Monday, July 28, 2008

Largest Extreme Home Makeover Lost to Foreclosure

I just read this story and it is so frustrating. So many people gave so much to make a difference in these peoples lives only to have them misuse and then lose all that was given to them. How very sad.

Three years after more than 1,800 people showed up to help ABC's Extreme Makeover team demolish and replace a familiy's decrepit home and make it into a gorgeous mini mansion in Lake City, Georgia the family has lost it to forclosure.
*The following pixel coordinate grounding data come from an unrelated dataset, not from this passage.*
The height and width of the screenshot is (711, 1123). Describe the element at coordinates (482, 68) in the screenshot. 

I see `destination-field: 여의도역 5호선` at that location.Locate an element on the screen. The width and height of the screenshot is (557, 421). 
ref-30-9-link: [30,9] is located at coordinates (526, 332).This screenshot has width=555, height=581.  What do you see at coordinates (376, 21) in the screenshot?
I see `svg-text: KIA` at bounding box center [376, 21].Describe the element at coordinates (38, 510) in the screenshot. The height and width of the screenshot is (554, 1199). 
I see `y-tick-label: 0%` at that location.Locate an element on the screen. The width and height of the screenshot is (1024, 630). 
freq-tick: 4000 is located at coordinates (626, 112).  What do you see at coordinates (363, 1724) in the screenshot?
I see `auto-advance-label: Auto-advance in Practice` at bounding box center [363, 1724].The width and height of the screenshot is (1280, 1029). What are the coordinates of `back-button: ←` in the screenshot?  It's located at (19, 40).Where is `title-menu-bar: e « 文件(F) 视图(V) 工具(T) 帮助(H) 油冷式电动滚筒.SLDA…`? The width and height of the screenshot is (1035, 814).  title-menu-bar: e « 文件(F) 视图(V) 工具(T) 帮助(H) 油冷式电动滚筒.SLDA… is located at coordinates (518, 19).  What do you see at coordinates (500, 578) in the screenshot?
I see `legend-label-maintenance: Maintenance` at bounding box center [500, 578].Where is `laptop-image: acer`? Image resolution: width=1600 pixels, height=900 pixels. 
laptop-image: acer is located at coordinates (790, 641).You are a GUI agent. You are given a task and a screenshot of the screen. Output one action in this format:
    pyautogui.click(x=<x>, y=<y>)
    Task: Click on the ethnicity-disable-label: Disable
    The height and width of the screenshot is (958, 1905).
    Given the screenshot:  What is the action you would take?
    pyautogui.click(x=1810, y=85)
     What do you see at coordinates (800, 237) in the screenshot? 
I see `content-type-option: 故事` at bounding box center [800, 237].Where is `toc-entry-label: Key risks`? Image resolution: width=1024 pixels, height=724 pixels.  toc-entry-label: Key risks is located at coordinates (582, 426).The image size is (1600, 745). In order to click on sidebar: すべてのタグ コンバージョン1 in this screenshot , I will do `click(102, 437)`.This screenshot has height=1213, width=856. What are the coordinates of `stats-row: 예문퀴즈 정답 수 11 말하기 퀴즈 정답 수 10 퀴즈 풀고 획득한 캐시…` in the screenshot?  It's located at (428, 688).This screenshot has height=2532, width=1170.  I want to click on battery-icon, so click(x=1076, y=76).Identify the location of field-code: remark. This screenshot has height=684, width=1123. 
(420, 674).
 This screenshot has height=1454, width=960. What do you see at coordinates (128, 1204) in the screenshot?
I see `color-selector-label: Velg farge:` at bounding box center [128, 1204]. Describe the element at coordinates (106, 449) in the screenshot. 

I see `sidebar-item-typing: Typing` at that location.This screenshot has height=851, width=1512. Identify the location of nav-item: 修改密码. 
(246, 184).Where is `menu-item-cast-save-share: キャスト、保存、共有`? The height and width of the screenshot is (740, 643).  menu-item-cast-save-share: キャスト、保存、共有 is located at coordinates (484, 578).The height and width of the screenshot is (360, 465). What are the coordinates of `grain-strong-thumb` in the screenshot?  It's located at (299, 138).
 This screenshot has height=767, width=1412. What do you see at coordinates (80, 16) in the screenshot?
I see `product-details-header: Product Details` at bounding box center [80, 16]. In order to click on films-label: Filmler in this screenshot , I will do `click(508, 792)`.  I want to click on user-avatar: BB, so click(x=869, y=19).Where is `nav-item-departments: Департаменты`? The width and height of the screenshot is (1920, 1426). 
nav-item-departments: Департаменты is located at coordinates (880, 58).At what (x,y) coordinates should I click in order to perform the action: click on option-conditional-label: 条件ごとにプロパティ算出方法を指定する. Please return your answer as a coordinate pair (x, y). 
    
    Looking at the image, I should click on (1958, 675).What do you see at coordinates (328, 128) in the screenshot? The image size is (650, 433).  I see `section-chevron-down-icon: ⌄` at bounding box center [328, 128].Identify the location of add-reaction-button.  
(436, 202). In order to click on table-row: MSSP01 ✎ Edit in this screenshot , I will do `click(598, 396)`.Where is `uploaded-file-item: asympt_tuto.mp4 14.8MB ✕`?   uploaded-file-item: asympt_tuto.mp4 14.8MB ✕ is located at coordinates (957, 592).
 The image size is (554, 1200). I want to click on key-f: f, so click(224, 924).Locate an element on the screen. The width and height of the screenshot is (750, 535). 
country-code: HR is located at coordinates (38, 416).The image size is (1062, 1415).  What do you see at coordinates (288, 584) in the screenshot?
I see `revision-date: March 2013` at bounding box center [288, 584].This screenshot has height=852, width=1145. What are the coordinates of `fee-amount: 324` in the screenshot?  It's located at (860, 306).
The Harper family used the two-story home as collateral for a $450,000 and it's set to go to auction on the steps of the Clayton County Courthouse Aug. 5. The couple did not return phone calls Monday, but told a TV reporter they received the loan for a construction business that failed.

The house was built in 2005, after Atlanta-based Beazer Homes USA and ABC’s “Extreme Makeover” demolished their old home and its faulty septic system. Within six days, construction crews and hoards of volunteers had completed work on the largest home that the program had built.

The finished product was a four-bedroom house with decorative rock walls and a three-car garage that towered over ranch and split-level homes in their neighborhood. The home’s door opened into a lobby that featured four fireplaces, a solarium, a music room and a plush new office.

Materials and labor were donated for the home, which would have cost about $450,000 to build. Beazer Homes’ employees and company partners also raised $250,000 in contributions for the family, including scholarships for the couple’s three children and a home maintenance fund.

In a statement, ABC said it advises each family to consult a financial planner after they get their new home.

Some of the volunteers who helped build the home were less than thrilled about the family’s financial decisions.“It’s aggravating. It just makes you mad. You do that much work, and they just squander it,” Lake City Mayor Willie Oswalt, who helped vault a massive beam into place in the Harper’s living room, told The Atlanta Journal-Constitution.